Saturday, 10 June 2017

ADBC and JDBC

Recently during my self study on PostgreSQL I made some practice to connect PostgreSQL in Java programming using Java Database Connectivity – JDBC. In fact I found out that there are lots of commonality between these two technologies.

There is a demo program demo_adbc_query mentioned in SAP help to demonstrate the use of ADBC.

I make some changes on it in order to perform a line-by-line comparison with JDBC.

The source code of adapted program:

REPORT zjerry_adbc.

CLASS demo DEFINITION.
  PUBLIC SECTION.
    CLASS-METHODS main.
  PRIVATE SECTION.
    CLASS-DATA: BEGIN OF result_line,
                  carrid TYPE sflight-carrid,
                  connid TYPE sflight-connid,
                  fldate TYPE sflight-fldate,
                END OF result_line,
                result_tab LIKE TABLE OF result_line.
ENDCLASS.

CLASS demo IMPLEMENTATION.
  METHOD main.
    DATA: carrid    TYPE sflight-carrid VALUE 'AA',
          cols      TYPE adbc_column_tab,
          lv_carrid TYPE string,
          con_ref   TYPE REF TO cl_sql_connection,
          con_name  TYPE dbcon-con_name VALUE 'DEFAULT'.

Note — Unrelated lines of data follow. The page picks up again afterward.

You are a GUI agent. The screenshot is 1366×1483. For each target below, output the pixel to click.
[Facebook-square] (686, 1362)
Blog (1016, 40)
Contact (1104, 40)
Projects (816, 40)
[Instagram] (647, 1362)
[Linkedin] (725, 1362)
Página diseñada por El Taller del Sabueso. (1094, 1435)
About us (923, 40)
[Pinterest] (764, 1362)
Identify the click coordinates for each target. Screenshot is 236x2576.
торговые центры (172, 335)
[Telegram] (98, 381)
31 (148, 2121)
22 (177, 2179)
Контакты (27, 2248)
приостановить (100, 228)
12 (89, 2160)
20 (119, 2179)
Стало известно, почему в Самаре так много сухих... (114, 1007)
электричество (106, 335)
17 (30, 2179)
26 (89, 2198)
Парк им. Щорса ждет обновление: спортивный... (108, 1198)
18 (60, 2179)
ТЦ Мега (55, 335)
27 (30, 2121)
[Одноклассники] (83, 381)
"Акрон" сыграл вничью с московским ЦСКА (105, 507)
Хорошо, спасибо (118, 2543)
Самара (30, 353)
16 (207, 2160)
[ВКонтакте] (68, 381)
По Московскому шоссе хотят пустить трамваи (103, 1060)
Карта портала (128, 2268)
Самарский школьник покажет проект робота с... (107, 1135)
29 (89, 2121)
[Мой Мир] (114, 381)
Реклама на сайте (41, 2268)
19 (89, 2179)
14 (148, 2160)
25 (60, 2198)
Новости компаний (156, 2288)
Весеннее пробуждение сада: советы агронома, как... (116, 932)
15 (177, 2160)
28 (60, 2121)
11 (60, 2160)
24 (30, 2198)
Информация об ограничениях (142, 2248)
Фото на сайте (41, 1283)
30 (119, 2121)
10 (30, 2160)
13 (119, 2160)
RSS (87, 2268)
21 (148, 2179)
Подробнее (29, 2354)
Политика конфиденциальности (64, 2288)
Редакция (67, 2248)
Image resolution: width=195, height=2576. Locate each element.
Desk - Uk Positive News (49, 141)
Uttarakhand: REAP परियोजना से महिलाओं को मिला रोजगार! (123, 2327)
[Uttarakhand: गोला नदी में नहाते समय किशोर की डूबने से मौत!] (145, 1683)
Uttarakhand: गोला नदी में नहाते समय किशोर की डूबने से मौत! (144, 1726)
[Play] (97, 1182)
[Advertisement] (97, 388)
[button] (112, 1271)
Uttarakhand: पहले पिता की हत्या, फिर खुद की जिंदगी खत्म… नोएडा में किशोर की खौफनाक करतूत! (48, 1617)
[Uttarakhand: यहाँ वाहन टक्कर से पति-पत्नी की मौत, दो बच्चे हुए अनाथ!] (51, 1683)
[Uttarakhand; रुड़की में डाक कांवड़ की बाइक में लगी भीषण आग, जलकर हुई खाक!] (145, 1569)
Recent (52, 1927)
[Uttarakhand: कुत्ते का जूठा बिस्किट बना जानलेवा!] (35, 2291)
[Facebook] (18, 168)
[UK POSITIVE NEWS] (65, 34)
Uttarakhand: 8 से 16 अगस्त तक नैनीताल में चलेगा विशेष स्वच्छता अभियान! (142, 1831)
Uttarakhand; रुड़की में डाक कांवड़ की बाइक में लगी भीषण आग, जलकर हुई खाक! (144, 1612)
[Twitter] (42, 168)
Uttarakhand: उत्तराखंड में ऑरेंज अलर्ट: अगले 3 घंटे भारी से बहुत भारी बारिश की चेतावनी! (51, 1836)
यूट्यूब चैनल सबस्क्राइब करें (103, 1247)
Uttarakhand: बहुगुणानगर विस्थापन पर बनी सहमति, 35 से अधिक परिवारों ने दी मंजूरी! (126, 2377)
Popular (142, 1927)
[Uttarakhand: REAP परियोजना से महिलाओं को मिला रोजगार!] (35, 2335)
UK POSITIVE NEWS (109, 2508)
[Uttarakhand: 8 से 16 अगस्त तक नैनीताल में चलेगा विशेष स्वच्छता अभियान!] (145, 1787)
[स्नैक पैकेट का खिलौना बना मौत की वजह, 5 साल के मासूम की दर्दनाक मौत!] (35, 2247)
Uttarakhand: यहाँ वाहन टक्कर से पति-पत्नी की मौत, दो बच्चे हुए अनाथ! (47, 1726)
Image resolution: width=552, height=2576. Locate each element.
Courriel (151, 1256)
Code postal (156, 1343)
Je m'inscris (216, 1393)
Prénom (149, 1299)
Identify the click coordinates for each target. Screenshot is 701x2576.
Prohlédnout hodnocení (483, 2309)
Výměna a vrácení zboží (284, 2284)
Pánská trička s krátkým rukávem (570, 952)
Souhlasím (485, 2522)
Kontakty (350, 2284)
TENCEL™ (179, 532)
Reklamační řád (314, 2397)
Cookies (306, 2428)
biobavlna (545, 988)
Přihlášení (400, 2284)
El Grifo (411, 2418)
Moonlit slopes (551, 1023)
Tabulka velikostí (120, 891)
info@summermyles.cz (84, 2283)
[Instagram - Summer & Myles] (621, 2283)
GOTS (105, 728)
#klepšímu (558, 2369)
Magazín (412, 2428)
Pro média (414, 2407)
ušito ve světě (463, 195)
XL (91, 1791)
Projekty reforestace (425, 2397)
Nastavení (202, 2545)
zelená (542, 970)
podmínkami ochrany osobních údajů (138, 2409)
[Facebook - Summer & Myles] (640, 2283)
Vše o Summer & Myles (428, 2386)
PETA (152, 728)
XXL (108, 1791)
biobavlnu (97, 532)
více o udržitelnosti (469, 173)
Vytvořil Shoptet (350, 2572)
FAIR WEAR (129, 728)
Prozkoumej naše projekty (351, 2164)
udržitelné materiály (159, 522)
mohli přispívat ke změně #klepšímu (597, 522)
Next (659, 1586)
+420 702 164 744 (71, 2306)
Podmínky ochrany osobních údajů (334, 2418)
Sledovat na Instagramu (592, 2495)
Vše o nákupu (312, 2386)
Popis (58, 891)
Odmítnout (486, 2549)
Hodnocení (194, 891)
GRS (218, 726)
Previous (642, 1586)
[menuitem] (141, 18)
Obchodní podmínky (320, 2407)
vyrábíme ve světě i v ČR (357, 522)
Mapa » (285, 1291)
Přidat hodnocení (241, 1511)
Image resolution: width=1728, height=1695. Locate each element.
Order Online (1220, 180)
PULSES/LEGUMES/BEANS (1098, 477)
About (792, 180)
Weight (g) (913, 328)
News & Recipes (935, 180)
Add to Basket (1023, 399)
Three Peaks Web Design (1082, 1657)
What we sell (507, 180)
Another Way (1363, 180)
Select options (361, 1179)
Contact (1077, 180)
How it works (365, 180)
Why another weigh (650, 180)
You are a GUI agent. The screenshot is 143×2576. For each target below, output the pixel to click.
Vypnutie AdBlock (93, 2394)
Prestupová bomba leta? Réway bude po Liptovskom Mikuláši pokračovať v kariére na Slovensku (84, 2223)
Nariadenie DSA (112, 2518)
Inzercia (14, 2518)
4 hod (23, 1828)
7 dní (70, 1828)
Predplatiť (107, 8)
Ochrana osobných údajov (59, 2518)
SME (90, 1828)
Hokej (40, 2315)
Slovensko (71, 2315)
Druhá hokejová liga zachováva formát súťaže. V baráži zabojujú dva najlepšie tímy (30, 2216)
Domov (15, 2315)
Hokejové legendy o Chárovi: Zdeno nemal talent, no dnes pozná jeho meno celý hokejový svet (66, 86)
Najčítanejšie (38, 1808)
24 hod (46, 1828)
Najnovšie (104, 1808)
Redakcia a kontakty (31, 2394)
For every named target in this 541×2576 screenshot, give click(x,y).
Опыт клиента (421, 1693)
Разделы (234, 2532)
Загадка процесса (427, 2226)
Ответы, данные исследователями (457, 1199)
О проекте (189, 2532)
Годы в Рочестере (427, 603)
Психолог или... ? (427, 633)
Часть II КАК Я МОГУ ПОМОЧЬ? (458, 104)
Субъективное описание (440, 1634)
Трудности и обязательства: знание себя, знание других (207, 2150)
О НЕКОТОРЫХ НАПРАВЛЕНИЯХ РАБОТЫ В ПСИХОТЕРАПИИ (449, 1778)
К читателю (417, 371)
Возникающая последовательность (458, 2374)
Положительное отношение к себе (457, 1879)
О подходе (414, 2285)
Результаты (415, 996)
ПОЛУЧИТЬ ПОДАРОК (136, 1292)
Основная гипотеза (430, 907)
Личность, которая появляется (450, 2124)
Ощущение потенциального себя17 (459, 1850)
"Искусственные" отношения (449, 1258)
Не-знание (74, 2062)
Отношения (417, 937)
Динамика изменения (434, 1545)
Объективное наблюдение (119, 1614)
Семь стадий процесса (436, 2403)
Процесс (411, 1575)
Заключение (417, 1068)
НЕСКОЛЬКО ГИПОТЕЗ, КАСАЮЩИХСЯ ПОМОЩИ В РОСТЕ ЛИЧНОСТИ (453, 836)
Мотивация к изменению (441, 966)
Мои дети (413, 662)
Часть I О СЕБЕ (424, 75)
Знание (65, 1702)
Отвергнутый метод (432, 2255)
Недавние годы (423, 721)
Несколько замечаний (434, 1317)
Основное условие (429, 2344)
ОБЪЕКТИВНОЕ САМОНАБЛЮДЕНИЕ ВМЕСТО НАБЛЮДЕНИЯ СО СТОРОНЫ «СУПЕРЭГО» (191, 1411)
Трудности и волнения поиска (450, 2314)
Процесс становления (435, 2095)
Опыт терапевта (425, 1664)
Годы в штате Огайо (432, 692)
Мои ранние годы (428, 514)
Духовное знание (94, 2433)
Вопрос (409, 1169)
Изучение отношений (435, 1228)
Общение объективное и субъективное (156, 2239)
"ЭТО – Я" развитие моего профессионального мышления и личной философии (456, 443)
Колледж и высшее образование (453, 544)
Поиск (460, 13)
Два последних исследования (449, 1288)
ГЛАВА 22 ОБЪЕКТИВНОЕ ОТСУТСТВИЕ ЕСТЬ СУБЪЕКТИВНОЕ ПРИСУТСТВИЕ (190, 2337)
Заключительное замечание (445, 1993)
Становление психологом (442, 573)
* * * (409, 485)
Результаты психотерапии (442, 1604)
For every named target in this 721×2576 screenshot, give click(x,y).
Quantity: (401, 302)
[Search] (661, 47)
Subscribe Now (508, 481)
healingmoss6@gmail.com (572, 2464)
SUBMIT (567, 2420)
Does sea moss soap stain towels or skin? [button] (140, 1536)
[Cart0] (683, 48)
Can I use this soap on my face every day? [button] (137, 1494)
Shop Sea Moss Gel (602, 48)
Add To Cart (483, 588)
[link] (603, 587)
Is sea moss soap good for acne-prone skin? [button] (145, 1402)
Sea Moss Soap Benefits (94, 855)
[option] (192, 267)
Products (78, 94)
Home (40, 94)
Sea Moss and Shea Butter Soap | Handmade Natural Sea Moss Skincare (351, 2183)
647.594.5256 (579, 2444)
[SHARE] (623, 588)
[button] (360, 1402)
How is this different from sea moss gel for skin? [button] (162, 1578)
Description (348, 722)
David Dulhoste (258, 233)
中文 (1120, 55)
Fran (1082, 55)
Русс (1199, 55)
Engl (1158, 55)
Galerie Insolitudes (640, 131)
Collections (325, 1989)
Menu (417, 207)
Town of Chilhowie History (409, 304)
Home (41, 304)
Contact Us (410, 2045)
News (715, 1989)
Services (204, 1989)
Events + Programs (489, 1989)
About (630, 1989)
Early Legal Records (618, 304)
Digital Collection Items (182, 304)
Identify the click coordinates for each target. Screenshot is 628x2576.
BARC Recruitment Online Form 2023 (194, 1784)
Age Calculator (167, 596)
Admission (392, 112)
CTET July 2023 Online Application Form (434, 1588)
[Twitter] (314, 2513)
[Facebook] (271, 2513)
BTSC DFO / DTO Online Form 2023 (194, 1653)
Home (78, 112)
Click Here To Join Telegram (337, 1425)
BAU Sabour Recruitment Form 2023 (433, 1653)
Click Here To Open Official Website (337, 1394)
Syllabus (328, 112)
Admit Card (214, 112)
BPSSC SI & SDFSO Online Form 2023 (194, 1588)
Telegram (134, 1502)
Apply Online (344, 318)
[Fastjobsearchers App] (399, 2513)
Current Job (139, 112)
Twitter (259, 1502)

    cols = VALUE #( ( CONV adbc_name( 'CARRID' ) )
                    ( CONV adbc_name( 'CONNID' ) )
                    ( CONV adbc_name( 'FLDATE' ) ) ).
    lv_carrid = cl_abap_dyn_prg=>quote( to_upper( carrid ) ).
    TRY.
        con_ref = cl_sql_connection=>get_connection( con_name ).
        DATA(statement) = con_ref->create_statement( ).
        DATA(lv_query) = `SELECT carrid, connid, fldate ` &&
         `FROM sflight ` &&
         `WHERE mandt  = ` && `'` && sy-mandt && `' AND` &&
         `      carrid = ` &&  lv_carrid.
        DATA(result) = statement->execute_query( lv_query ).
        result->set_param_table( itab_ref = REF #( result_tab )
                                 corresponding_fields = cols ).
        IF result->next_package( ) > 0.
          SORT result_tab BY carrid connid fldate.
          WRITE:/ 'Number of lines found: ', lines( result_tab ).
        ENDIF.
        con_ref->close( ).
      CATCH cx_sql_exception INTO DATA(err).
    ENDTRY.
  ENDMETHOD.
ENDCLASS.

START-OF-SELECTION.
  demo=>main( ).

And now have a look at how JDBC can achieve the same.
I have replicated an ABAP table COMM_PRODUCT to my local PostgreSQL server:

ADBC and JDBC

And I manually inserted two test records into it:

ADBC and JDBC

Both is the source code implemented in Java to perform a query against this table and display result:

import java.sql.Connection;
import java.sql.DriverManager;
import java.sql.ResultSet;
import java.sql.SQLException;
import java.sql.Statement;
import java.sql.Timestamp;
public class PostgreSQLJDBC {
private Connection connection = null;
private void select() {
try {
int index = 0;
Class.forName("org.postgresql.Driver");
connection = DriverManager.getConnection(
"jdbc:postgresql://localhost:9812/zproduct", "postgres", "XXXXXX");
Statement stmt = connection.createStatement();
String query = "SELECT * FROM public.comm_product;";
ResultSet rs = stmt.executeQuery(query);
        while ( rs.next() ) {
        System.out.println("Row index: " + index++);
        String  client = rs.getString("client");
           System.out.println("Client: " + client);
           String  guid = rs.getString("product_guid");
           System.out.println("Product guid: " + guid);
           Timestamp validFrom = rs.getTimestamp("valid_from");
           System.out.println("Valid from: " + validFrom);
        }
        rs.close();
        stmt.close();
        connection.close();
} catch (Exception e) {
e.printStackTrace();
}
public static void main(String args[]) {
PostgreSQLJDBC jdbcTest = new PostgreSQLJDBC();
jdbcTest.select();
}
}

Output in console:

ADBC and JDBC

And I mark the corresponding part in both language which has the same semantic meaning with same color ( although grammar is different ).

Through this comparison we can know that both connectivity technology follow the same idea.